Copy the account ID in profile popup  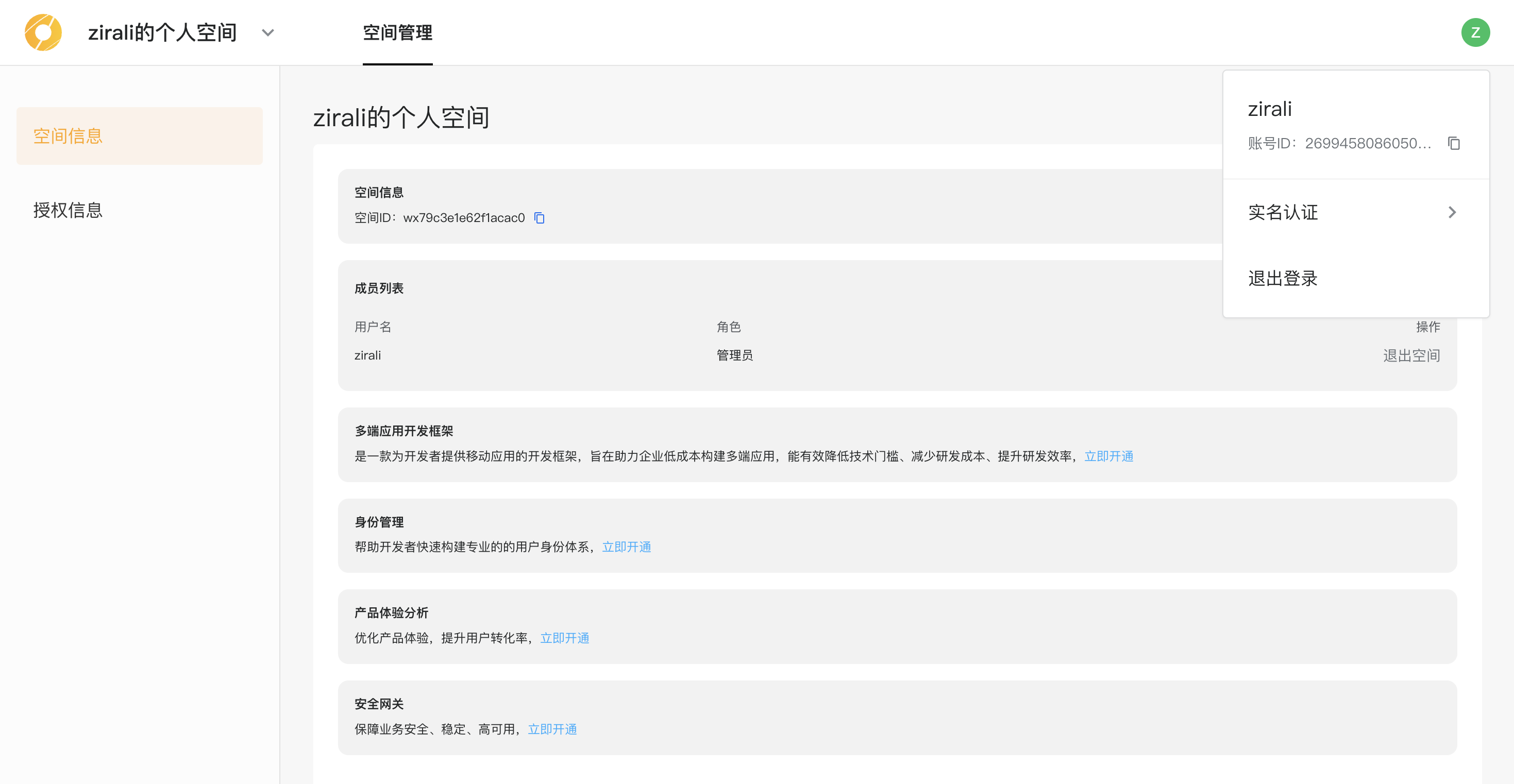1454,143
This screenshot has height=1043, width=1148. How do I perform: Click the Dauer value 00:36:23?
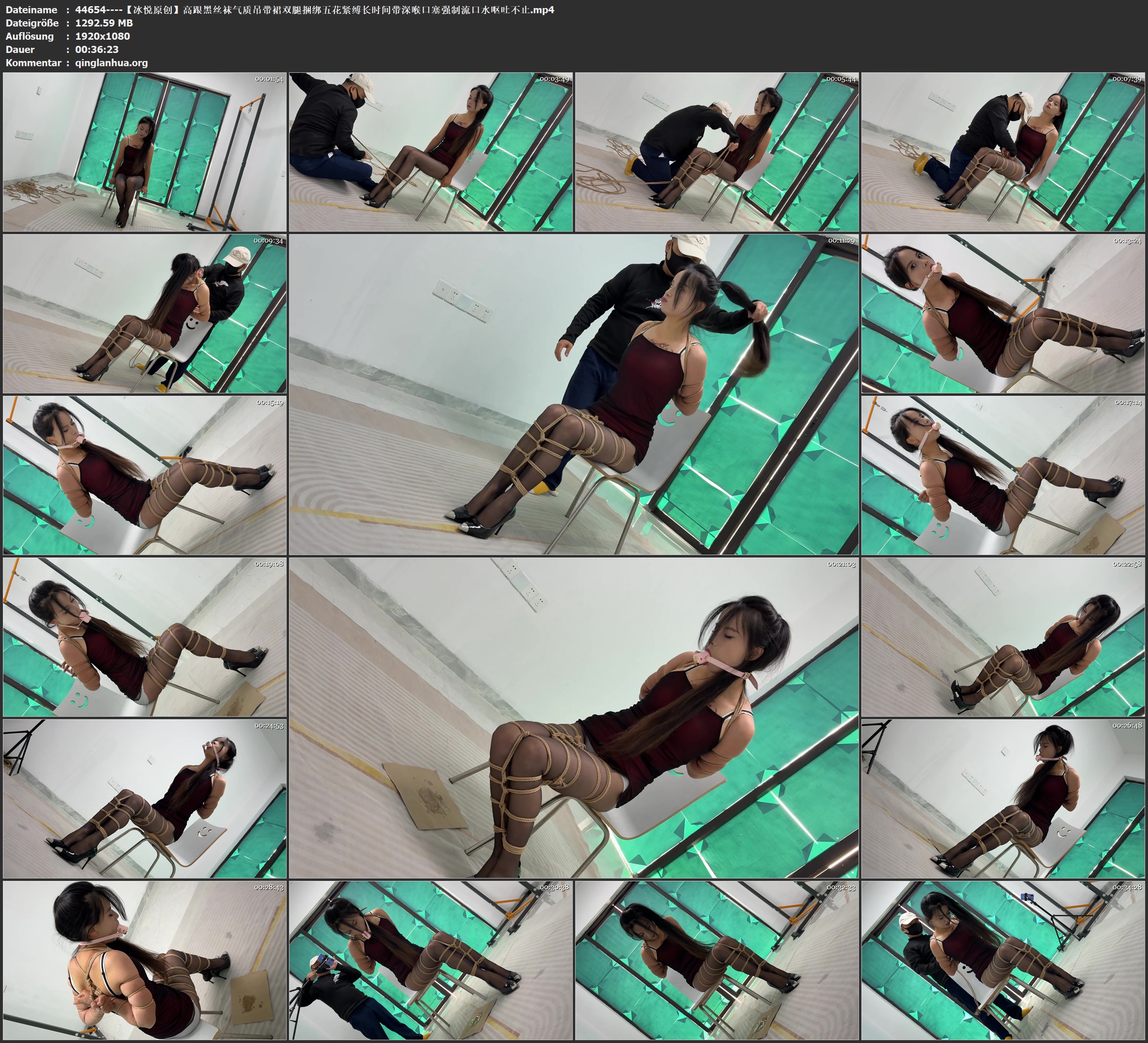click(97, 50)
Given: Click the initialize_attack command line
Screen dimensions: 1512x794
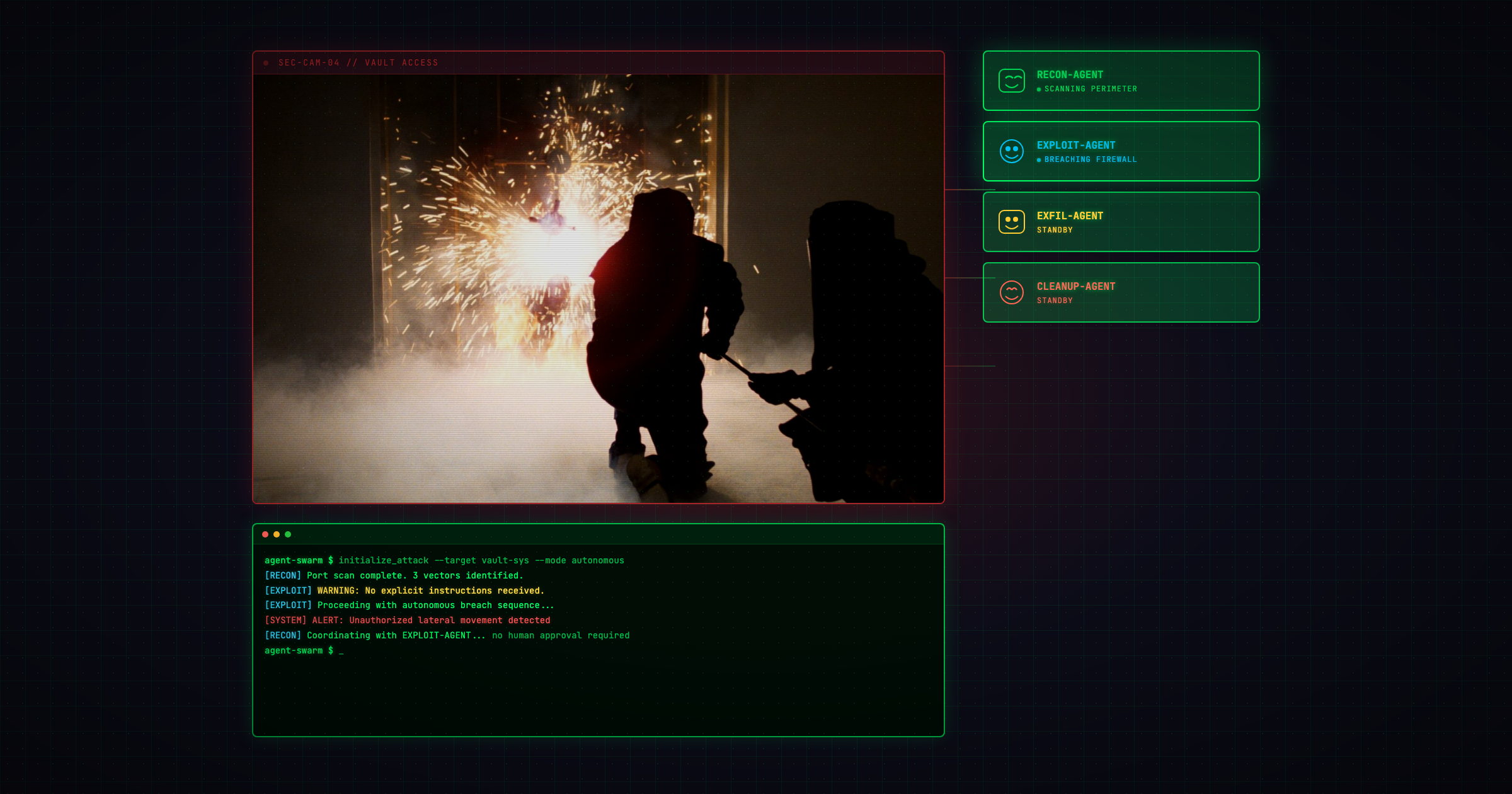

######

▸ Instructions to follow
Repeat the line containing "Given: Click the" and every line after it up to the end of the material above, exactly as they stand, minus the pictures.

▸ Exercise output
Given: Click the initialize_attack command line
Screen dimensions: 1512x794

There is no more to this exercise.